PASSAGE SHOWN:
Wednesday, July 29, 2020

PT United Tractors Tbk (“the Company”) today released its consolidated financial statements for the first half 2020. The COVID-19 pandemic and weakening coal price dampened the domestic market and impacted all the Company’s business units. This is reflected in the first half 2020 consolidated revenue that was down 23% to Rp33.2 trillion from Rp43.3 trillion. In line with the decrease in revenue, the Company’s net profit in the first half of 2020 decreased by 28% to Rp4.1 trillion compared to Rp5.7 trillion in the first half of 2019.

Overall, to the Company’s consolidated net revenue, Mining Contracting segment contributed 46%, followed by 22% from Construction Machinery, 18% from Coal Mining, 12% from Gold Mining and 2% from Construction Industry.

ASSIGNMENT: Could you reproduce the whole United Tractors announcement word for word? The lines that come next have nothing to do with the United Tractors announcement.

DATA BELOW:
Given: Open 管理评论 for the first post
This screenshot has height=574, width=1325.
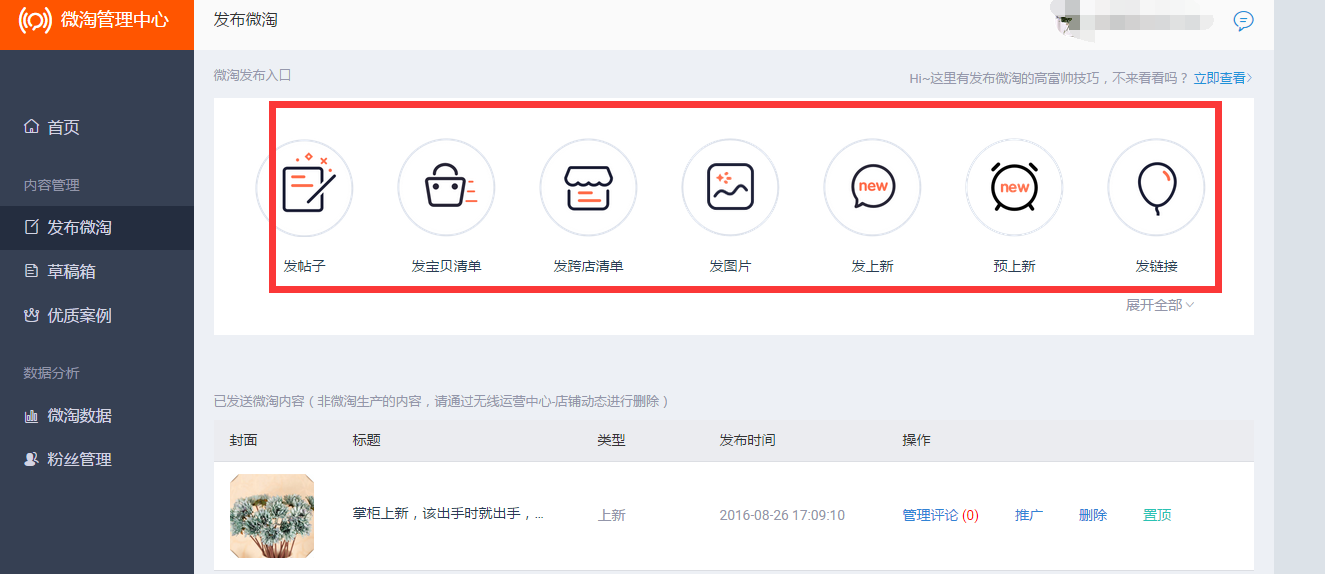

EXPECTED ANSWER:
Wednesday, July 29, 2020

PT United Tractors Tbk (“the Company”) today released its consolidated financial statements for the first half 2020. The COVID-19 pandemic and weakening coal price dampened the domestic market and impacted all the Company’s business units. This is reflected in the first half 2020 consolidated revenue that was down 23% to Rp33.2 trillion from Rp43.3 trillion. In line with the decrease in revenue, the Company’s net profit in the first half of 2020 decreased by 28% to Rp4.1 trillion compared to Rp5.7 trillion in the first half of 2019.

Overall, to the Company’s consolidated net revenue, Mining Contracting segment contributed 46%, followed by 22% from Construction Machinery, 18% from Coal Mining, 12% from Gold Mining and 2% from Construction Industry.